A pele é órgão complexo. Cada um de nós, seres humanos, começa e acaba na pele, é aí a barreira entre o eu e não eu.

 

Artigo da responsabilidade do Dr. Miguel Peres Correia, presidente da Sociedade Portuguesa de Dermatologia e Venereologia

 

É através da pele que nos relacionamos com o mundo e com os outros, as carícias de nossos pais, a mão dada (pele com pele) com aqueles que amamos, são estímulos que nenhum de nós esquece, que nos definem.

No momento mais dramático da existência de cada um de nós, a morte, é universalmente considerado fonte de conforto o contacto pele com pele através da mão de outro ser humano dada à mão do moribundo.

Por outro lado, a nossa aparência é profundamente marcada pelo revestimento cutâneo. O aspeto jovem ou idoso, o ter bom cabelo, as rugas e as manchas, são aspetos fundamentais na nossa aparência e, por força de razão, na autoimagem e autoestima.

E não esqueçamos que o tecido celular subcutâneo, a gordura, é pele. Ser gordo ou magro tem a ver com a camada mais profunda da pele.

Primeira linha de defesa

A localização na fronteira externa do corpo coloca a pele na primeira linha de defesa, por isso, não é de estranhar que infeções de diferente natureza, bem como neoplasias, sejam problemas dermatológicos frequentes.

O equilíbrio endócrino e imunitário geral do organismo é condicionado por moléculas produzidas ou modificadas na pele, na hipoderme, é verdade, mas também na própria epiderme.

Estes diferentes aspetos intrínsecos às funções da pele, junto com a diversidade de patologias que a afetam, estima-se que ultrapasse as 3 mil diferentes doenças, assegurando que a Dermatologia seja uma especialidade fascinante.

Especialidade diversificada

Por isso, nas últimas décadas, esta é a especialidade habitualmente escolhida pelos melhor classificados nas provas para ingresso na especialidade, em Portugal e em diversos outros países.

É uma especialidade muito diversificada, que permite que o médico que por ela opte se dedique a temas muito específicos, desde a histopatologia cutânea, à oncologia, passando pela cirurgia ou pela dermatologia cosmética.

As doenças de transmissão sexual, Venereologia, são tema de saúde pública de importância crescente e definem o nome da especialidade que, na verdade, se denomina Dermatologia e Venereologia.

Embora o domínio de nichos específicos de conhecimento atraia alguns especialistas, a maioria prefere dedicar-se à dermatologia geral.

A sua prática permite integrar as alterações cutâneas específicas de cada doente no organismo como um todo, físico e psicológico, funcionando o dermatologista como aquele que decifra o significado das modificações da pele no contexto holístico de saúde.

Evolução e novas ameaças

A prática da Dermatologia tem vivido uma revolução extraordinária nos últimos anos.

É o doente de psoríase que vê a pele normalizar, o indivíduo com melanoma disseminado cuja vida afinal se salva, o adolescente cujas borbulhas são tratadas, as rugas e outras marcas do tempo suavizadas.

Adivinha-se tratamento para as doenças genéticas, os lasers não param de ser aperfeiçoados, permitindo resultados cada vez melhores, as novas moléculas em estudo vão modificar profundamente o curso de diversas dermatoses inflamatórias.

A par desta evolução fantástica, que permite resultados impensáveis há poucas décadas, surgem novas ameaças.

Nos últimos tempos, muito se tem falado de dispositivos de “inteligência artificial” em Dermatologia.

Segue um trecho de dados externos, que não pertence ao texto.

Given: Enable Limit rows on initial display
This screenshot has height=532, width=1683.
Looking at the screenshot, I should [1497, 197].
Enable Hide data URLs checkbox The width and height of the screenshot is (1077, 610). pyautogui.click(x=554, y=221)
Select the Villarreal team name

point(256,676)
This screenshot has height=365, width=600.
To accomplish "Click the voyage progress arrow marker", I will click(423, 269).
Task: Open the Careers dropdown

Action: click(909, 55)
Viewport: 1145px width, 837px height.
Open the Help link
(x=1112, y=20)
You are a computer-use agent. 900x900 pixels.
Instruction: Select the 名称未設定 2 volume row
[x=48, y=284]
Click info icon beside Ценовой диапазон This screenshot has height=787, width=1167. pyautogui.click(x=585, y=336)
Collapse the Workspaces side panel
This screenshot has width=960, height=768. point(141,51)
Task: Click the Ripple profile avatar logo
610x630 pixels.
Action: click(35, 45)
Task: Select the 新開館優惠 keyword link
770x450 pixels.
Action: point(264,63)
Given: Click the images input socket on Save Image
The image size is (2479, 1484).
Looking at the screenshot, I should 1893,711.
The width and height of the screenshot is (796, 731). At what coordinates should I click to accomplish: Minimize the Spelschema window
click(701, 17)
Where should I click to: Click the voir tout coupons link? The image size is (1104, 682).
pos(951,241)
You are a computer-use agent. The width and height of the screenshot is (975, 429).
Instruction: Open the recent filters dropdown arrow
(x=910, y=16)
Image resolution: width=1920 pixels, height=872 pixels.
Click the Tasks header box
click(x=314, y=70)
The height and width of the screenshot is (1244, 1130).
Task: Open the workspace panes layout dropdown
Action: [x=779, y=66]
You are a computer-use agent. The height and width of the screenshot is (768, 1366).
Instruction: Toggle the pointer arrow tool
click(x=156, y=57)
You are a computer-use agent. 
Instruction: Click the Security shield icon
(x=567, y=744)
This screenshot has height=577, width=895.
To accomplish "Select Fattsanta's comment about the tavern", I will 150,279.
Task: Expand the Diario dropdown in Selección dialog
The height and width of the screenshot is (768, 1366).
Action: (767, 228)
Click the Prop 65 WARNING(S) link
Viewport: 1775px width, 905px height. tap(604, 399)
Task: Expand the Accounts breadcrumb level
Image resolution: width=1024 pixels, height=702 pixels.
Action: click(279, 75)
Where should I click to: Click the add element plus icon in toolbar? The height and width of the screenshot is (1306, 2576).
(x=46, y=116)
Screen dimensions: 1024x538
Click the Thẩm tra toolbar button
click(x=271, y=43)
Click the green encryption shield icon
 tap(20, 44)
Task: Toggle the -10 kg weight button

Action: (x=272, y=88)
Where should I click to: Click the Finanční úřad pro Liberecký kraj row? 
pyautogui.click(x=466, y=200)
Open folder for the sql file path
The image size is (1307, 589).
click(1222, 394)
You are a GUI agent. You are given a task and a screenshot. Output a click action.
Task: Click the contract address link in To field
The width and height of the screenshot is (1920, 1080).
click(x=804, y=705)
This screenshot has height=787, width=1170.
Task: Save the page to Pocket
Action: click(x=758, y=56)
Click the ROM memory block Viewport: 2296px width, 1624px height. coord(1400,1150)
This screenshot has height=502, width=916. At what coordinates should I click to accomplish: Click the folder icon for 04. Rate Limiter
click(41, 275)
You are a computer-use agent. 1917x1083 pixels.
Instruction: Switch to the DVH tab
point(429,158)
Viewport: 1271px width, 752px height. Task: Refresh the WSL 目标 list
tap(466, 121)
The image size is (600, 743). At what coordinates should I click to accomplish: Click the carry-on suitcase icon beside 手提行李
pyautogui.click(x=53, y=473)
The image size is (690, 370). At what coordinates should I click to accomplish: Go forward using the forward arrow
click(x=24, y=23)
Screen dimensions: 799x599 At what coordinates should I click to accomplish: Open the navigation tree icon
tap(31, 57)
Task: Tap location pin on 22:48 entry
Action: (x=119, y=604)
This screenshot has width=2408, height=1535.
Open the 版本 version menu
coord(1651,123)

Já há programas “online” para o cidadão comum se autodiagnosticar e, eventualmente, medicar. Como se analisar fotografia fosse observar doente!

Será que alguém acredita, verdadeiramente, que o contacto humano e a relação médico-doente não tem valor fundamental no estabelecimento do diagnóstico e seleção da opção terapêutica?

Saibamos resistir ao desejo de lucro na venda deste tipo de produtos e tornemos a nossa medicina cada vez mais humana. Se o fizermos, esperam-nos tempos extraordinários.